ITEM DE TRABALHO 1:
Resuma em duas frases o texto sobre a pandemia no DF.
ITEM DE TRABALHO 2:
Segundo o texto sobre a pandemia no DF, quantas ações de fiscalização são realizadas por dia em todo o DF?
ITEM DE TRABALHO 3:
Prossiga com o texto sobre a pandemia no DF a partir da frase final, que projeta cerca de 800 óbitos até o fim de agosto.

De acordo com o especialista, a média móvel estava tendendo a descer, mas voltou a subir após a reabertura dos estabelecimentos. Apesar do aumento da média móvel, Adaid reconhece que a capital enfrenta o pico da pandemia. “O que aconteceu foi que tivemos um novo teto dentro desse período”, frisou. O especialista considera que os casos continuam a crescer, mas não de forma acelerada. “Oscilamos mais e isso puxou a média nova para cima. O acumulado mostra que tivemos 50% mais casos em julho do que em junho”, comentou.
Por meio de nota oficial, a Secretaria de Saúde informou que aumentou a fiscalização nos estabelecimentos comerciais ao longo das últimas semanas, por intermédio da Divisão de Vigilância Sanitária (Divisa). “Cerca de 300 ações são realizadas por dia em todo o DF para verificar o cumprimento dos decretos durante a pandemia, sendo que 20% dessas ações são feitas a partir de denúncias encaminhadas à Divisa”, frisou o texto. Questionada sobre estimativa de duração do pico da pandemia e sobre estabilização da quantidade de óbitos e casos, a pasta não respondeu.
Projeção
Ontem, o DF registrou 21 mortes provocadas pelo novo coronavírus. A tendência é de que os óbitos continuem a aumentar este mês. Projeção feita pelos especialistas mostra que cerca de 800 óbitos devem ser contabilizados até o fim de agosto.

LISTAGEM:
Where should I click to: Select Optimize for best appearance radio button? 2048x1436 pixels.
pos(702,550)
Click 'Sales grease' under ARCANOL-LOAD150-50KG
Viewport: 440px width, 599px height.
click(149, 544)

RESPOSTA DO EXERCÍCIO 1:
Segundo o especialista Adaid, a média móvel, que tendia a descer, voltou a subir após a reabertura dos estabelecimentos, a capital enfrenta o pico da pandemia e houve 50% mais casos em julho do que em junho. A Secretaria de Saúde informou que intensificou a fiscalização dos estabelecimentos comerciais, com cerca de 300 ações por dia, e especialistas projetam cerca de 800 óbitos até o fim de agosto.

RESPOSTA DO EXERCÍCIO 2:
Cerca de 300 ações por dia.

RESPOSTA DO EXERCÍCIO 3:
O gráfico de crescimento divulgado pelos especialistas revela três cenários para a capital. Na hipótese mais provável, em 30 de agosto, o DF teria 2.374 vítimas da covid-19. Em uma análise agressiva, o número de mortos seria maior: 2.792 óbitos. Na projeção atenuada, a quantidade de mortes seria de 1.956 até o fim do mês.
Breno Adaid explica que a previsão de óbitos pode ser alterada, caso acabem a disponibilidade de leitos nas unidades hospitalares da capital. “Se houver um colapso no sistema de saúde, a quantidade de mortes estouraria o cenário péssimo”, comentou. Atualmente, segundo levantamento da Secretaria de Saúde, os leitos exclusivos para pacientes com o novo coronavírus estão 77% preenchidos no DF.
A rede pública de saúde está com 74% da UTI comprometida. Ao todo, são 536 pacientes para 750 leitos. O sistema privado encontra-se à beira do colapso, são 285 leitos disponíveis e 269 pessoas internadas, ou seja, 97,82% de ocupação.
Avaliação
A média móvel é um artifício usado estatisticamente a partir do qual se soma os dados do dia com o de um período anterior e divide pela quantidade de dias avaliado. O cálculo usado no gráfico divulgado pela reportagem leva em consideração os números de seis dias atrás.
Quatro perguntas para
Jonas Brant, epidemiologista da UnB
Quatro perguntas para
Jonas Brant, epidemiologista da UnB
O DF passa pelo pico da pandemia, mesmo com o registro diário de casos?
O número de casos não está crescendo todos os dias. A taxa de reprodução da pandemia está em cerca de 1, ou seja, uma pessoa transmite para mais uma. A somatória do acumulado faz com que cresça o tamanho da epidemia, mas o número de casos novos não tem crescido.
Atualmente, a quantidade de óbitos e de casos confirmados pode ser considerada estabilizada?
O problema é que o quadro se estabilizou em um número extremamente alto. A situação é muito grave. Há uma limitação de capacidade de diagnósticos no DF. As pessoas não estão conseguindo fazer o exame e, quando conseguem, o resultado demora muito. A imagem que temos hoje da pandemia não reflete a realidade.
Há previsão para que o número de casos comece a cair?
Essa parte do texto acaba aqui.